**Task instructions**
Could you retype only the lines from the one containing "Task: Switch to the Changes log tab" through the final line of the entries, both included, skipping any images?

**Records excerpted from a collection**
• • • •

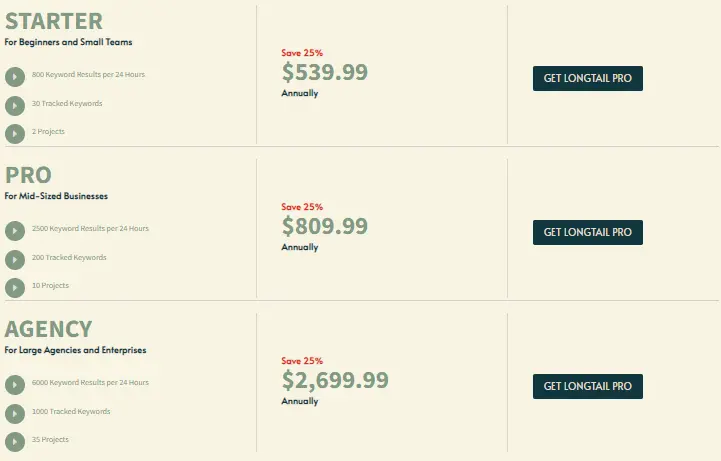Get Longtail Pro for Starter plan
Viewport: 721px width, 461px height.
click(588, 78)
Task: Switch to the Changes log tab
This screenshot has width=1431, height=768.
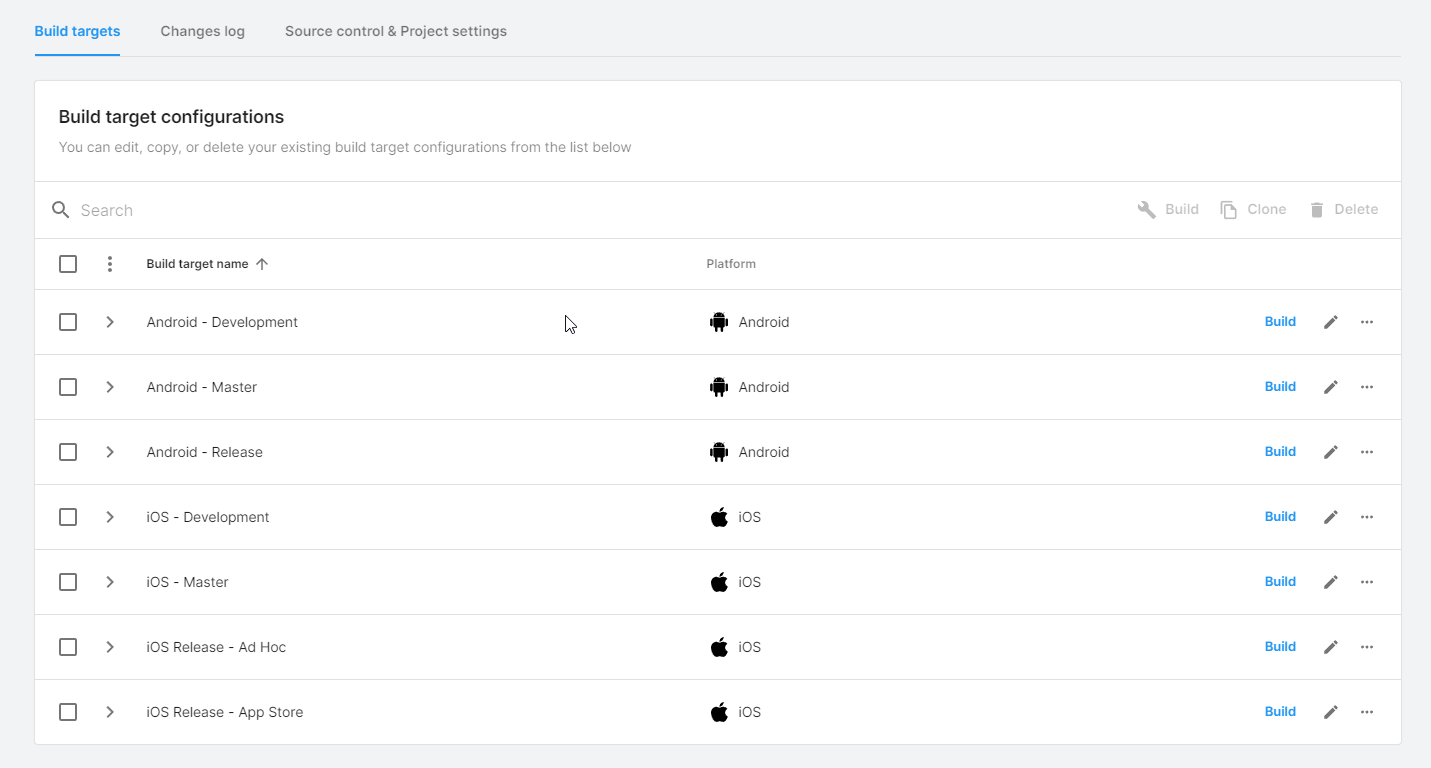Action: (202, 31)
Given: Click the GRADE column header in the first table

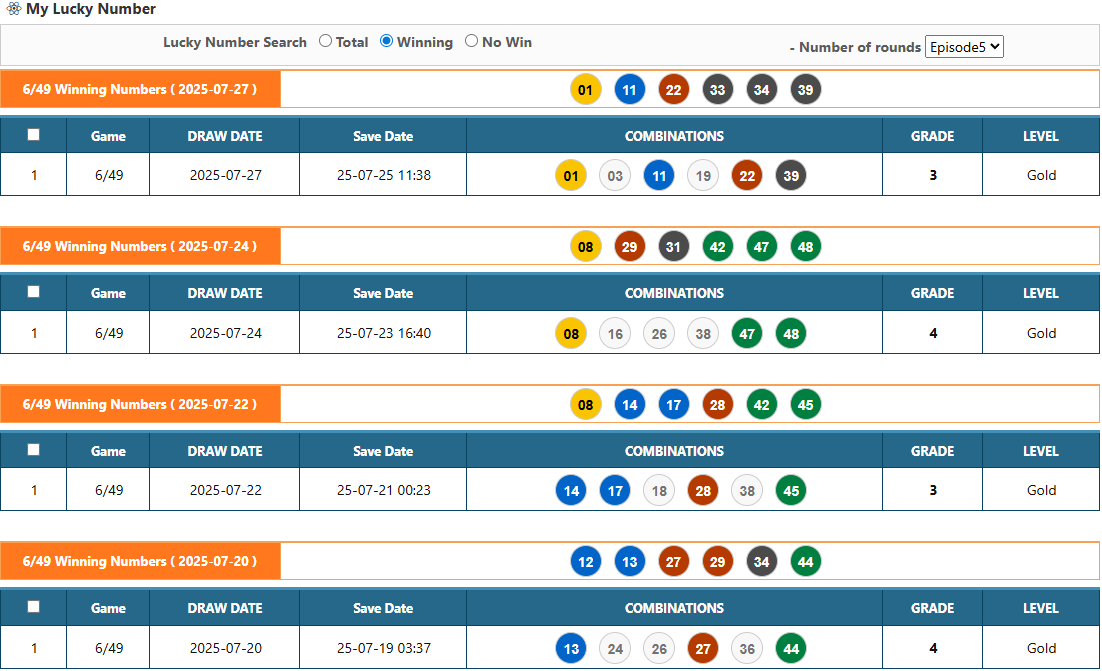Looking at the screenshot, I should 932,136.
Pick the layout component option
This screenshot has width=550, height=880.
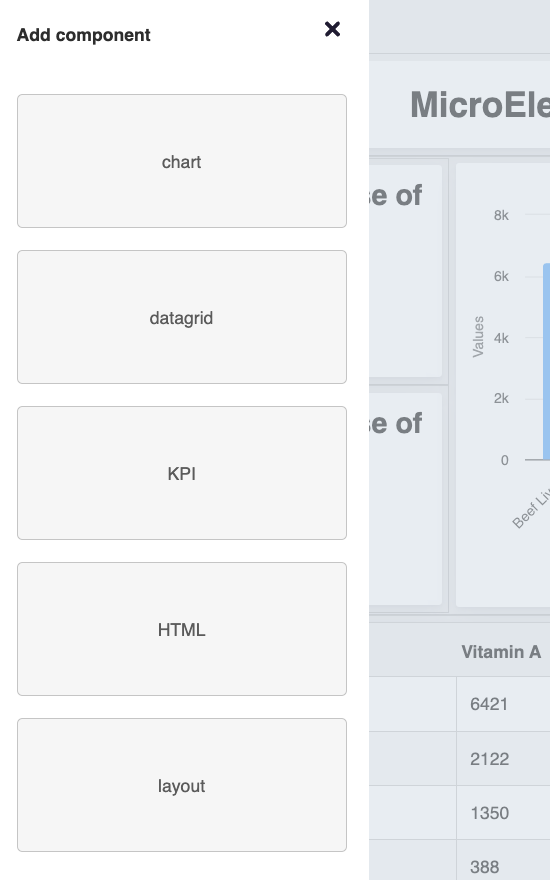coord(182,785)
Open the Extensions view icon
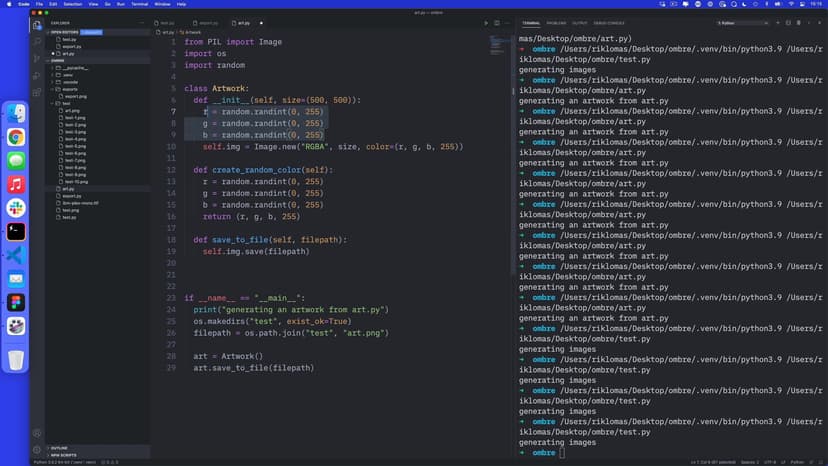 tap(37, 94)
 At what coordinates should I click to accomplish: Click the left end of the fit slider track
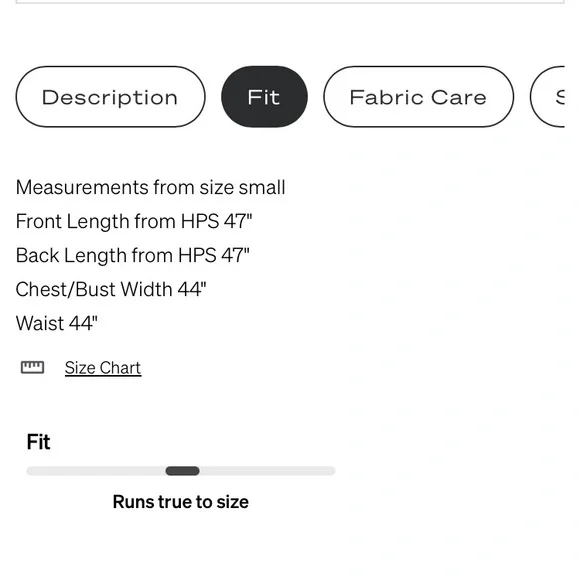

• • • •

**Answer box**
Task: Switch to the Changes log tab
This screenshot has width=1431, height=768.
Action: (202, 31)
Given: Click the GRADE column header in the first table

Looking at the screenshot, I should 932,136.
Pick the layout component option
This screenshot has width=550, height=880.
coord(182,785)
Open the Extensions view icon
 tap(37, 94)
 At what coordinates should I click to accomplish: Click the left end of the fit slider track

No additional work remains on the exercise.